#### [What is expected]
Only the lines from the one with "1534x2408 pixels. Task: Open" onward are wanted, through the last line of the entries, set down exactly.
[[ Provided entries open ]]
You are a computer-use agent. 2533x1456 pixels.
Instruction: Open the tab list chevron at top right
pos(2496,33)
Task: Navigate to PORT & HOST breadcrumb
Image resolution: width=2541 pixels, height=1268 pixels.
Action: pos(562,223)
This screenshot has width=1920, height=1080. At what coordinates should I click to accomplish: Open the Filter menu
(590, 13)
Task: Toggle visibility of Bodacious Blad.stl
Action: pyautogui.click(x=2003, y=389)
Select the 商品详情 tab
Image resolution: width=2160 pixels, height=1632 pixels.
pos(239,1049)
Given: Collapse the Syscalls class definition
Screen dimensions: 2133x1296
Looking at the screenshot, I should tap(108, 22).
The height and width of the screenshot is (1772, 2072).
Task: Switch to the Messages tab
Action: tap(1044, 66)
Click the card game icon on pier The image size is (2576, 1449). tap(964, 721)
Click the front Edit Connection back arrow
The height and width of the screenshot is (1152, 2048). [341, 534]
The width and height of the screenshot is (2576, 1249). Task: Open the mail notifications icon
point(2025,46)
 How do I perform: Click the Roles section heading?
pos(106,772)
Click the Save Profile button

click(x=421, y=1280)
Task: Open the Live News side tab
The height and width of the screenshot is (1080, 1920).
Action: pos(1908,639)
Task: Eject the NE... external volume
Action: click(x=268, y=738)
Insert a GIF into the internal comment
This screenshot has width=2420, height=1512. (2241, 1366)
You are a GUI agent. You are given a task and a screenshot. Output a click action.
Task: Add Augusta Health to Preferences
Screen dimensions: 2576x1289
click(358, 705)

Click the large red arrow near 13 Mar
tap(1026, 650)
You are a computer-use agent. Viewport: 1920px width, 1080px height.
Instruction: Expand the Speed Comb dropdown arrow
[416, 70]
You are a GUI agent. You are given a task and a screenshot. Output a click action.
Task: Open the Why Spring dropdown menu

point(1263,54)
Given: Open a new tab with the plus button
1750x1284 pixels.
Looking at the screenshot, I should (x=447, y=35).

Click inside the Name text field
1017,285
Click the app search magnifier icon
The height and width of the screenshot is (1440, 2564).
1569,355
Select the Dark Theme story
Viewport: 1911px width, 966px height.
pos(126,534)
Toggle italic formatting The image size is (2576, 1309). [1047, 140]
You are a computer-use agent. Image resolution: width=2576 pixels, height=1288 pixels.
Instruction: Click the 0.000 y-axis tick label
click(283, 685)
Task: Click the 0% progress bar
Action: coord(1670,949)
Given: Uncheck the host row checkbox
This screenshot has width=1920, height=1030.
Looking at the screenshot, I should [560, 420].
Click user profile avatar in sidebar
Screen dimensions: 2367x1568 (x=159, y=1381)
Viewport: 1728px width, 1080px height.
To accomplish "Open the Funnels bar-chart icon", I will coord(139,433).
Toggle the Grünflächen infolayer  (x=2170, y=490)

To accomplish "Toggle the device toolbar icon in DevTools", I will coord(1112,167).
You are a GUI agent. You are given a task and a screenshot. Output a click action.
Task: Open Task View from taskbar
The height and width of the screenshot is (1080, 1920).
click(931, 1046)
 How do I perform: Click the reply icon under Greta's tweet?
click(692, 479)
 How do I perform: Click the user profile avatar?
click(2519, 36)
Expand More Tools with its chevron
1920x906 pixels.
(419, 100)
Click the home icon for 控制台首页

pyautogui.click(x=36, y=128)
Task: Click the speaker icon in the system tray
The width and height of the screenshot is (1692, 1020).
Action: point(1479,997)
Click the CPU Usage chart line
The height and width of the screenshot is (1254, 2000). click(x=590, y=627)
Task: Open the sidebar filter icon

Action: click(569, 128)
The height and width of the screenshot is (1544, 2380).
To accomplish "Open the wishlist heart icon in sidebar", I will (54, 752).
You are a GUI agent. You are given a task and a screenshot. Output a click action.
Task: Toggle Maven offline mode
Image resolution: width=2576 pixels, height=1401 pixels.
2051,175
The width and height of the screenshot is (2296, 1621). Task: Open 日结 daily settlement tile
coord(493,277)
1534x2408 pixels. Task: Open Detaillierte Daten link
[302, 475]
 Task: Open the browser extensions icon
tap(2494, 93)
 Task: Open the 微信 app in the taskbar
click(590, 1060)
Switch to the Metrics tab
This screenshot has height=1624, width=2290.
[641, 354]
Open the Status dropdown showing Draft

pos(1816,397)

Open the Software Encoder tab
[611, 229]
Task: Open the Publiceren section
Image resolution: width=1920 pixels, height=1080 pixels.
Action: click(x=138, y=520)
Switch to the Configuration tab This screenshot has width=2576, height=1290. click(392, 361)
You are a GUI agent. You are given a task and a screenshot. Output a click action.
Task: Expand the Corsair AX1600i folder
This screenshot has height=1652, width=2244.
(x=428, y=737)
[[ Provided entries closed ]]
#### [Response to the task]
1534x2408 pixels. Task: Open Detaillierte Daten link
[302, 475]
 Task: Open the browser extensions icon
tap(2494, 93)
 Task: Open the 微信 app in the taskbar
click(590, 1060)
Switch to the Metrics tab
This screenshot has height=1624, width=2290.
[641, 354]
Open the Status dropdown showing Draft

pos(1816,397)

Open the Software Encoder tab
[611, 229]
Task: Open the Publiceren section
Image resolution: width=1920 pixels, height=1080 pixels.
Action: click(x=138, y=520)
Switch to the Configuration tab This screenshot has width=2576, height=1290. click(392, 361)
You are a GUI agent. You are given a task and a screenshot. Output a click action.
Task: Expand the Corsair AX1600i folder
This screenshot has height=1652, width=2244.
(x=428, y=737)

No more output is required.